Knowing how much she had loved hunting in Ireland I took to reading her extracts from The Diary of a Fox Hunting Man by Siegfried Sassoon, and also Some Experiences of an Irish R.M by Edith Somerville and Violet Martin. She would sit in her favourite chair and smile a smile of pure mischief.
She was birdlike in her physical appearance, but she was no sparrow, more a sparrow hawk, and I am reminded of her each time I see a kestrel hovering above our fields or one of the pairs of buzzards that haunt our woods or, at night, the hooting of owls. The sound of owls as they quarter the fields around our cottage always thrills me, giving as it does a sense of the tapestry of the dark being pulled back for a moment to provide a glimpse into another world.
Some of her closest friends organized a 90th birthday party for her at the care home up the lane. She got a good turnout. When Jan and I got there, we were the last to arrive and the room was packed with her friends. The party table was heavily loaded with food and drink brought in by everyone who thought so much of her. Simone sat quietly, chatting now and then, a faraway smile on her face. She gave me the impression of Gatsby, not really wanting to be present at this party at all, tired out but making the best of it, trying to honour those who had come to honour her. It was a bittersweet event. And not too long after she was gone.
Simone did not want a funeral, nor anyone to attend her cremation, just a few friends to spread her ashes under a Rowan tree that commanded a view of the South Downs from the heights of Ashdown Forest where she and her dogs and horses had spent so many happy hours. And where the ashes of her dogs were sprinkled. So on a cold and blustery morning, 11 of her friends gathered in the Hollies car park on the forest. Jan and I joined them, and we made our way to the Rowan tree and there her ashes blew around the base of the tree and we knew she would be glad. Nobody spoke, just the sound of the wind, and silently we slipped away. In its way it was one of the most moving funerals I have ever attended.
She was lucky to miss the virus, which would have meant an end to all visitors for months, and she had an endless stream of them. Once she entered her bed sitting room at the residential home, she never left it, other than to go for medical appointments or to the hospital. I tried to coax her out of her room to join the other residents in the lounge upstairs but she was having none of it. She was happy to be taken for drives or to come to tea; meals were not on as she ate barely anything but chocolate ice cream.

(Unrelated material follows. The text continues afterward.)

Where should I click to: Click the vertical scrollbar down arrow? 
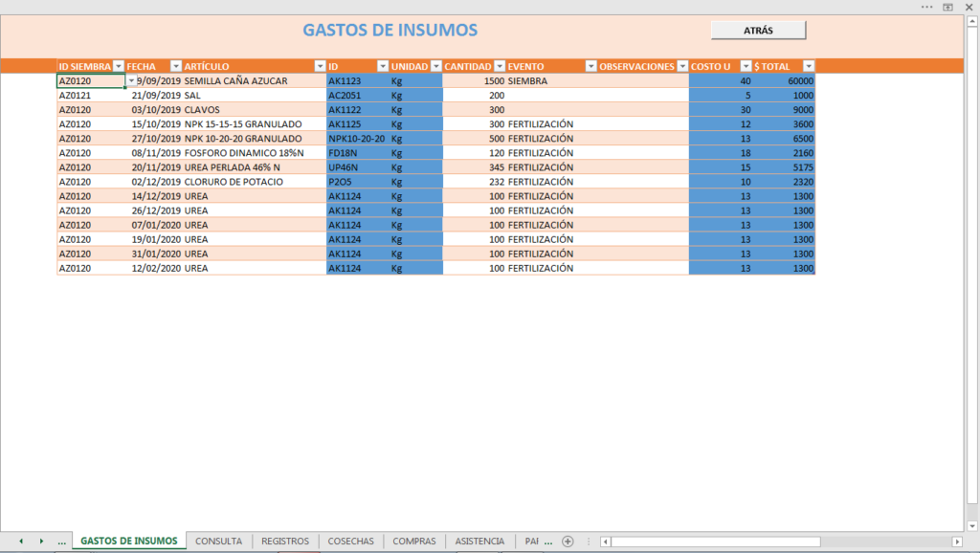point(972,525)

I invented a Scotsman, a Mr McCracken, another resident of the home who wore a tartan waistcoat and who kept threatening to pop down to see her. She just smiled. She knew I was teasing.
What gave her the greatest pleasure was the loyalty of her many friends who filled her room with plants and flowers and sweets and magazines. And she watched horse racing right up to the end.
After spreading her ashes, we made our way off back to self-isolation, experiencing something of what Simone had, locked into our homes. But we promised each other that when this terrible time has passed we would all gather again at the Foresters Arms in Fairwarp to have a meal and to raise a glass to her memory.
This Easter Sunday, April 12th, I wake at 7am and go downstairs to get coffee and out into the garden to look for the swallows. They are still not here. Just one fat, reckless wood pigeon, pecking at the lawn, closely watched by Gus our rescue dog, biding his time and willing the bird to come closer.